DOCUMENT SEGMENT -
Preoperative and Intraoperative Data Collection
Patients were categorized into two groups based on their preoperative sleep quality: the Sleep Disturbance group (SD) and the Non-Sleep Disturbance group (NSD). The categorization was based on the presence of one or more symptoms of insomnia such as difficulty in falling asleep, shallow sleep, and early awakening within one month before surgery, and a preoperative visit sleep quality Numerical Rating Scale (NRS) score (0 representing the best possible sleep and 10 the worst; NRS≥6 indicate poor sleep quality).28–30 In addition to patient grouping, we collected demographic details such as gender, age, BMI, preoperative comorbidities, smoking and drinking status, educational level, cognitive function status, and emotional and physical status from the electronic medical record and anesthesia visit system. Upon entering the operating room, routine monitoring including blood pressure, heart rate, pulse oximetry was initiated for all patients. Pertinent intraoperative data such as surgery time, blood loss, hypotension episode, administration of opioid drugs (fentanyl equivalent doses for various opioids) were recorded. Additionally, we noted whether patients received nerve blockade or a dexmedetomidine infusion during surgery.
Postoperative Follow-Up Data Collection
POD was identified using postoperative follow-up data because no specific International Statistical Classification of Diseases and Related Health Problems (ICD) code exists for this condition. All patients were assessed for POD for 7 days after surgery using the Confusion Assessment Method (CAM).31 The CAM assessments were performed by a structured interviewing twice daily (morning between 9:00 and 11:00 a.m., and afternoon between 3:00 and 5:00 p.m.) for 7 postoperative days. The CAM assessment was developed as a screening instrument based on operationalization of Diagnostic and Statistical Manual of Mental Disorders (DSM)-III-R criteria for use by non-psychiatric clinicians. The tool’s algorithm consists of four clinical criteria: acute onset with a fluctuating course, inattention, disorganized thinking, and altered level of consciousness. The determination of delirium requires that both the first and second criterion be present, and either the third or fourth criterion must also be evident. We defined the occurrence of delirium as the patient meeting CAM criteria for delirium on any of the seven postoperative day assessments. In addition, assessors also reviewed the unstructured information for POD in medical records, and interviewed their families for evidence of suspicion of delirium including confusion, agitation, hallucinations, delusions and sedation during assessments.
To evaluate the subjective sleep quality of patients on the 1st, 2nd, and 3rd postoperative nights, we utilized the Numeric Rating Scale (NRS), an 11-point rating system (0 representing the best possible sleep and 10 the worst). Furthermore, the Visual Analog Scale (VAS) was used to evaluate the postoperative pain intensity of patients 24 hours after surgery, where “0” means no pain and “10” implies unbearable pain. If the VAS score was over 4 within 24 hours post-surgery, rescue analgesia with flurbiprofen was prescribed, and the need for rescue analgesia was noted.

WORK ORDER A -
In two sentences, summarize the methods passage.
WORK ORDER B -
List the four clinical criteria that make up the Confusion Assessment Method algorithm in the methods passage.

DATA EXTRACT -
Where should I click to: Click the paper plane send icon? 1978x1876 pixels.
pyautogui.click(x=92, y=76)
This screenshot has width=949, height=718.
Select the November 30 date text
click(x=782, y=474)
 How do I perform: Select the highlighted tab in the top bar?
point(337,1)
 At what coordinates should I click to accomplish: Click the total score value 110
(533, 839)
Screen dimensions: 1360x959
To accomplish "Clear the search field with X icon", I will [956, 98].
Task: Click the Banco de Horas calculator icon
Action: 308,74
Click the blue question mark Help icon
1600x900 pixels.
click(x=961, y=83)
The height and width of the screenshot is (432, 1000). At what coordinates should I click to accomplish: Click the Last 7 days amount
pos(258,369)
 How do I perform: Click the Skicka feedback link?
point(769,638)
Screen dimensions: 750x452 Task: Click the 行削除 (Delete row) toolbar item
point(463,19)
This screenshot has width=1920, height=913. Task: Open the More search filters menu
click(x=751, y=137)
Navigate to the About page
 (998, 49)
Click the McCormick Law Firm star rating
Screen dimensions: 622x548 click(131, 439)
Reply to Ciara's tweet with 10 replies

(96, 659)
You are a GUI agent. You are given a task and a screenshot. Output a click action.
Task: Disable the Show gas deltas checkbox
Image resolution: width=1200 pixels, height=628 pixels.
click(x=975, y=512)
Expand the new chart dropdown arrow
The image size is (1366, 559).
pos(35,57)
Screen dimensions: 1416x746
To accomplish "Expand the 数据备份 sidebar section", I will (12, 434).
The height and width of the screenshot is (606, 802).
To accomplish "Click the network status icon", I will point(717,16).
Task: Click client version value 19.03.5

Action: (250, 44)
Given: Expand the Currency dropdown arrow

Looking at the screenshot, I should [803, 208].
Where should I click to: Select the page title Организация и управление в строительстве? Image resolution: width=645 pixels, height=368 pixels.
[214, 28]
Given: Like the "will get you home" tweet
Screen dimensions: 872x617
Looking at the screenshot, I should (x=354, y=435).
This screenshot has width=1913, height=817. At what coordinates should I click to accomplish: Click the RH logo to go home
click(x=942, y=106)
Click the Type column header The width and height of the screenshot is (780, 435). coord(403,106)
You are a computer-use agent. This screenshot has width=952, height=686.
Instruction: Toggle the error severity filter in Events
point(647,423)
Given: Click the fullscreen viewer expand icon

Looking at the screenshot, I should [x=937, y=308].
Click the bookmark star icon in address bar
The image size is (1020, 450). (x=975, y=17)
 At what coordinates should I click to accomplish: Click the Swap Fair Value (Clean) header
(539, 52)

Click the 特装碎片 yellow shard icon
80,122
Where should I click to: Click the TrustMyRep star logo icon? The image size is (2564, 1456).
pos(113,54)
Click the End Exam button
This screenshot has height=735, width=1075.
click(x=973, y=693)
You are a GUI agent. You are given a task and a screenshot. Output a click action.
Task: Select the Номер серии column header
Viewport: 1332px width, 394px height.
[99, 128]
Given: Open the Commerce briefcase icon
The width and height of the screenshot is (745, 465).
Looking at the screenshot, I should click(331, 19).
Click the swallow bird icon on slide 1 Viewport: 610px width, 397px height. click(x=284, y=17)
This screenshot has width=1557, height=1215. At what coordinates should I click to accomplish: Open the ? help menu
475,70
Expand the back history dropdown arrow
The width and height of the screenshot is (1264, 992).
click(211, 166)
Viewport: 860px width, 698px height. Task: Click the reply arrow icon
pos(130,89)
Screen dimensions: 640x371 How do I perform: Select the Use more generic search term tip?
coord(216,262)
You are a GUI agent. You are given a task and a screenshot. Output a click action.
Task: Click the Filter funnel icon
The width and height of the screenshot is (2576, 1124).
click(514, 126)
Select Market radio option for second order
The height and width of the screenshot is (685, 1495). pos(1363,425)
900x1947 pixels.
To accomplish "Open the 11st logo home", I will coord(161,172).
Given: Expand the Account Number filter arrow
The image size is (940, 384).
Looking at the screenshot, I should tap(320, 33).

EXERCISE SOLUTION A -
Patients were divided into a Sleep Disturbance group and a Non-Sleep Disturbance group based on preoperative insomnia symptoms and a sleep quality NRS score, and demographic and intraoperative information such as surgery time, blood loss, and opioid doses was recorded. After surgery, patients were assessed for delirium twice daily for 7 days with the Confusion Assessment Method, while the NRS rated sleep quality on the first three postoperative nights and the VAS rated pain 24 hours after surgery.

EXERCISE SOLUTION B -
- Acute onset with a fluctuating course
- Inattention
- Disorganized thinking
- Altered level of consciousness